*** Listed records
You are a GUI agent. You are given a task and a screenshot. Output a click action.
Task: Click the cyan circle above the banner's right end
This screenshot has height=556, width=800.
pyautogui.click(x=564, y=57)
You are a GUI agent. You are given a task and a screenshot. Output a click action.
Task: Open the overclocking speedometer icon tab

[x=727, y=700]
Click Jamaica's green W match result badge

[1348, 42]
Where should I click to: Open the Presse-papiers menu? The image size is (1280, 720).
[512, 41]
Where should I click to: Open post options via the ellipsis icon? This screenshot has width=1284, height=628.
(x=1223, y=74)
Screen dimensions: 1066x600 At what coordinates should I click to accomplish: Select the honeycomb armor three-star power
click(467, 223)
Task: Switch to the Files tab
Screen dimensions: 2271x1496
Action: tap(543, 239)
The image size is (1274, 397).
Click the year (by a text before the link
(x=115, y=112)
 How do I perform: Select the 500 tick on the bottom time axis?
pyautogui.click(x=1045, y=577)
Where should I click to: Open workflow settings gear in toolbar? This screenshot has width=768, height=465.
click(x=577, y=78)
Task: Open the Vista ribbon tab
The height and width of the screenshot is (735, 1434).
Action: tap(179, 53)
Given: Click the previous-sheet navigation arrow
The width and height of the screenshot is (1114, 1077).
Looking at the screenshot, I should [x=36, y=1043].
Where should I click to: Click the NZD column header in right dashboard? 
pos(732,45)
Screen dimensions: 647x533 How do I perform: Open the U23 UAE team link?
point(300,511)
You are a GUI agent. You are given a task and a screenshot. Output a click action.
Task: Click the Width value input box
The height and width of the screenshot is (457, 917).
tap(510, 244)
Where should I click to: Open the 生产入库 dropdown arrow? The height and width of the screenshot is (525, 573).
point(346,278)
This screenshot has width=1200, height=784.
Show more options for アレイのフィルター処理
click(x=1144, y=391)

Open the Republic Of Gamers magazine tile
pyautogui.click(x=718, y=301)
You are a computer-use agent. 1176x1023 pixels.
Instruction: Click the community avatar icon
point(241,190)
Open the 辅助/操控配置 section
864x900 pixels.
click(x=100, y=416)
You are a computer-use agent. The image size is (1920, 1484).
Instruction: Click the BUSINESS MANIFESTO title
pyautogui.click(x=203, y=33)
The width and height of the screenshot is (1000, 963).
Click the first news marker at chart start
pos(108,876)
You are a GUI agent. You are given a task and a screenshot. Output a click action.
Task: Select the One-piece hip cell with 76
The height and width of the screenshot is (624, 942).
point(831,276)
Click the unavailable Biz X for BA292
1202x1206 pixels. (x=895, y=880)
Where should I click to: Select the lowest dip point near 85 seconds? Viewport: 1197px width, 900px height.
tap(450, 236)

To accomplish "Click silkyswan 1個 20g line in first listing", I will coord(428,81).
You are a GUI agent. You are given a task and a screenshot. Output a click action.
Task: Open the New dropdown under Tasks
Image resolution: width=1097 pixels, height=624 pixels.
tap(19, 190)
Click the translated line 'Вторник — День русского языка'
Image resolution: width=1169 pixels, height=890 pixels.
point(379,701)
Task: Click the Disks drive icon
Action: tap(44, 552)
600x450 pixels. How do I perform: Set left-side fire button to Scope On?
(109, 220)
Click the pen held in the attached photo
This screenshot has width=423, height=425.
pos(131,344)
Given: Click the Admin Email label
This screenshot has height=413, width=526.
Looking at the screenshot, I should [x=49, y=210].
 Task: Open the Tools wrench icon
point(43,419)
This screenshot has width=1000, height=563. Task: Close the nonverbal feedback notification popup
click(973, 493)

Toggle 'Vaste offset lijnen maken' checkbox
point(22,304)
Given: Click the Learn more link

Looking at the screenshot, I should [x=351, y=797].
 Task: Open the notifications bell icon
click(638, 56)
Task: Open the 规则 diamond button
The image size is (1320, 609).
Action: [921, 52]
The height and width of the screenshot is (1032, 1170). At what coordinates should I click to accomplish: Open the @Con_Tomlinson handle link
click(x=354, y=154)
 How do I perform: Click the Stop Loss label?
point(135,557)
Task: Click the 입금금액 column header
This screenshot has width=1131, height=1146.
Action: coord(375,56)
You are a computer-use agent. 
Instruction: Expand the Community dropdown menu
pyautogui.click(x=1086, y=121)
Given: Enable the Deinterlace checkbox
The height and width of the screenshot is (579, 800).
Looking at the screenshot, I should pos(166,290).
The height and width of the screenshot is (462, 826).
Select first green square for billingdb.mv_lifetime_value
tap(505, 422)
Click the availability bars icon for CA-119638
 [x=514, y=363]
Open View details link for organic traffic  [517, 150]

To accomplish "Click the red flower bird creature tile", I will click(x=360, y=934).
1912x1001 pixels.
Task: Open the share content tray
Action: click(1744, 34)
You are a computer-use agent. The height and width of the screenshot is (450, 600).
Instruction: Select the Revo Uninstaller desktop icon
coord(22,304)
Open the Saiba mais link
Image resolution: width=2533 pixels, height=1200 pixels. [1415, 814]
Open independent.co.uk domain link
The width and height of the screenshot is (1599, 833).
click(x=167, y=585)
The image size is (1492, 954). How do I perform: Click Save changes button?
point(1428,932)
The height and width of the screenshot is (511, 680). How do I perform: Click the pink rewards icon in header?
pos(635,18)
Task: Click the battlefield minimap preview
******
### What is being asked
Could you write out all the entries exactly as given?

### Output of the task
You are a GUI agent. You are given a task and a screenshot. Output a click action.
Task: Click the cyan circle above the banner's right end
This screenshot has height=556, width=800.
pyautogui.click(x=564, y=57)
You are a GUI agent. You are given a task and a screenshot. Output a click action.
Task: Open the overclocking speedometer icon tab

[x=727, y=700]
Click Jamaica's green W match result badge

[1348, 42]
Where should I click to: Open the Presse-papiers menu? The image size is (1280, 720).
[512, 41]
Where should I click to: Open post options via the ellipsis icon? This screenshot has width=1284, height=628.
(x=1223, y=74)
Screen dimensions: 1066x600 At what coordinates should I click to accomplish: Select the honeycomb armor three-star power
click(467, 223)
Task: Switch to the Files tab
Screen dimensions: 2271x1496
Action: tap(543, 239)
The image size is (1274, 397).
Click the year (by a text before the link
(x=115, y=112)
 How do I perform: Select the 500 tick on the bottom time axis?
pyautogui.click(x=1045, y=577)
Where should I click to: Open workflow settings gear in toolbar? This screenshot has width=768, height=465.
click(x=577, y=78)
Task: Open the Vista ribbon tab
The height and width of the screenshot is (735, 1434).
Action: tap(179, 53)
Given: Click the previous-sheet navigation arrow
The width and height of the screenshot is (1114, 1077).
Looking at the screenshot, I should [x=36, y=1043].
Where should I click to: Click the NZD column header in right dashboard? 
pos(732,45)
Screen dimensions: 647x533 How do I perform: Open the U23 UAE team link?
point(300,511)
You are a GUI agent. You are given a task and a screenshot. Output a click action.
Task: Click the Width value input box
The height and width of the screenshot is (457, 917).
tap(510, 244)
Where should I click to: Open the 生产入库 dropdown arrow? The height and width of the screenshot is (525, 573).
point(346,278)
This screenshot has width=1200, height=784.
Show more options for アレイのフィルター処理
click(x=1144, y=391)

Open the Republic Of Gamers magazine tile
pyautogui.click(x=718, y=301)
You are a computer-use agent. 1176x1023 pixels.
Instruction: Click the community avatar icon
point(241,190)
Open the 辅助/操控配置 section
864x900 pixels.
click(x=100, y=416)
You are a computer-use agent. The image size is (1920, 1484).
Instruction: Click the BUSINESS MANIFESTO title
pyautogui.click(x=203, y=33)
The width and height of the screenshot is (1000, 963).
Click the first news marker at chart start
pos(108,876)
You are a GUI agent. You are given a task and a screenshot. Output a click action.
Task: Select the One-piece hip cell with 76
The height and width of the screenshot is (624, 942).
point(831,276)
Click the unavailable Biz X for BA292
1202x1206 pixels. (x=895, y=880)
Where should I click to: Select the lowest dip point near 85 seconds? Viewport: 1197px width, 900px height.
tap(450, 236)

To accomplish "Click silkyswan 1個 20g line in first listing", I will coord(428,81).
You are a GUI agent. You are given a task and a screenshot. Output a click action.
Task: Open the New dropdown under Tasks
Image resolution: width=1097 pixels, height=624 pixels.
tap(19, 190)
Click the translated line 'Вторник — День русского языка'
Image resolution: width=1169 pixels, height=890 pixels.
point(379,701)
Task: Click the Disks drive icon
Action: tap(44, 552)
600x450 pixels. How do I perform: Set left-side fire button to Scope On?
(109, 220)
Click the pen held in the attached photo
This screenshot has width=423, height=425.
pos(131,344)
Given: Click the Admin Email label
This screenshot has height=413, width=526.
Looking at the screenshot, I should [x=49, y=210].
 Task: Open the Tools wrench icon
point(43,419)
This screenshot has width=1000, height=563. Task: Close the nonverbal feedback notification popup
click(973, 493)

Toggle 'Vaste offset lijnen maken' checkbox
point(22,304)
Given: Click the Learn more link

Looking at the screenshot, I should [x=351, y=797].
 Task: Open the notifications bell icon
click(638, 56)
Task: Open the 规则 diamond button
The image size is (1320, 609).
Action: [921, 52]
The height and width of the screenshot is (1032, 1170). At what coordinates should I click to accomplish: Open the @Con_Tomlinson handle link
click(x=354, y=154)
 How do I perform: Click the Stop Loss label?
point(135,557)
Task: Click the 입금금액 column header
This screenshot has width=1131, height=1146.
Action: coord(375,56)
You are a computer-use agent. 
Instruction: Expand the Community dropdown menu
pyautogui.click(x=1086, y=121)
Given: Enable the Deinterlace checkbox
The height and width of the screenshot is (579, 800).
Looking at the screenshot, I should pos(166,290).
The height and width of the screenshot is (462, 826).
Select first green square for billingdb.mv_lifetime_value
tap(505, 422)
Click the availability bars icon for CA-119638
 [x=514, y=363]
Open View details link for organic traffic  [517, 150]

To accomplish "Click the red flower bird creature tile", I will click(x=360, y=934).
1912x1001 pixels.
Task: Open the share content tray
Action: click(1744, 34)
You are a computer-use agent. The height and width of the screenshot is (450, 600).
Instruction: Select the Revo Uninstaller desktop icon
coord(22,304)
Open the Saiba mais link
Image resolution: width=2533 pixels, height=1200 pixels. [1415, 814]
Open independent.co.uk domain link
The width and height of the screenshot is (1599, 833).
click(x=167, y=585)
The image size is (1492, 954). How do I perform: Click Save changes button?
point(1428,932)
The height and width of the screenshot is (511, 680). How do I perform: Click the pink rewards icon in header?
pos(635,18)
Task: Click the battlefield minimap preview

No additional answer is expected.